Ingredients
The following ingredients have 4 Servings
- 6 tablespoons unsalted butter, (melted)
- 1 cup low-fat buttermilk
- 2 cups all-purpose flour ((Note 1))
- 1 tablespoon each: baking powder, white sugar
- 1 teaspoon fine sea salt
- 2 teaspoons Old Bay seasoning
- 1/2 teaspoon garlic powder
- 1 teaspoon dried parsley
- pinch of ground cayenne pepper, (optional)
- 1 cup grated sharp Cheddar cheese
- 3 tablespoons unsalted butter, (melted)
- 1/2 teaspoon garlic powder
- 1/4 teaspoon fine sea salt
- 2 tablespoons finely chopped fresh parsley
Instruction
- PREP: Adjust the rack to the middle position in the oven and preheat to 450 degrees F (232 degrees C). Line a large sheet pan with parchment paper or a Silpat liner. Or generously butter a large cast-iron (oven-safe) skillet. Melt butter in the microwave and set aside to cool for 3-4 minutes.
- BUTTER AND BUTTERMILK: Pour the cold, straight from the fridge buttermilk into the melted butter. Stir with a spoon until small clumps of butter form. Set aside for now.
- DRY INGREDIENTS: In a large bowl, whisk together the flour, baking powder, sugar, salt, Old Bay seasoning, garlic powder, dried parsley, and cayenne if using. Make a well in the center and use a spatula to scrape every bit of the butter-and-buttermilk mixture from the spoon and bowl into the dry ingredients. Use a wooden spoon to mix the dough together just until ingredients are incorporated. Don't over mix. Gently fold in the grated cheese.
- DROP BISCUITS: Lightly spritz a 1/4 cup (66g) measuring cup and scoop the batter into the measuring cup and then drop onto the prepared sheet pan.

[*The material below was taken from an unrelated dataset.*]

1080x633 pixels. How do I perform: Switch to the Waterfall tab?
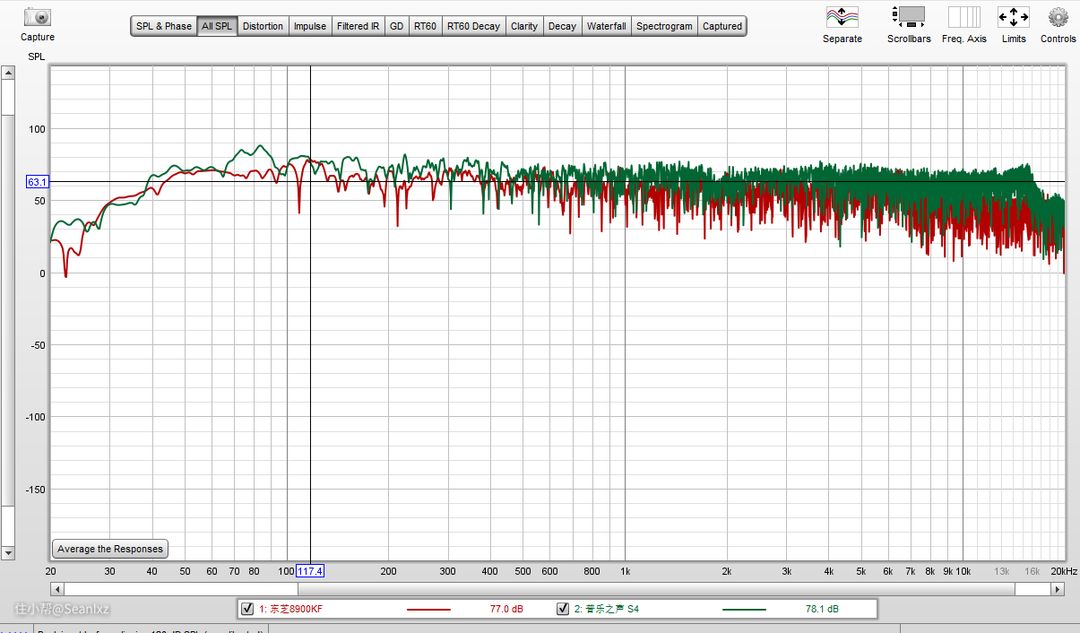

Repeat with all the batter, leaving 1-1/2 inches of space in between each biscuit. Place in the fridge for 10 minutes.
- BAKE: Bake biscuits for 12-15 minutes or until tops and bottoms are a light golden brown and when tapped on the top it sounds hollow.
- GARLIC BUTTER TOPPING: While biscuits are baking, mix together all the ingredients for the topping. Remove biscuits from the oven and let cool on the pan for 5 minutes. Transfer to a wire cooling rack and brush the melted butter on the biscuits. (Note 2) Enjoy warm -- these are best the same day they're made, right out of the oven!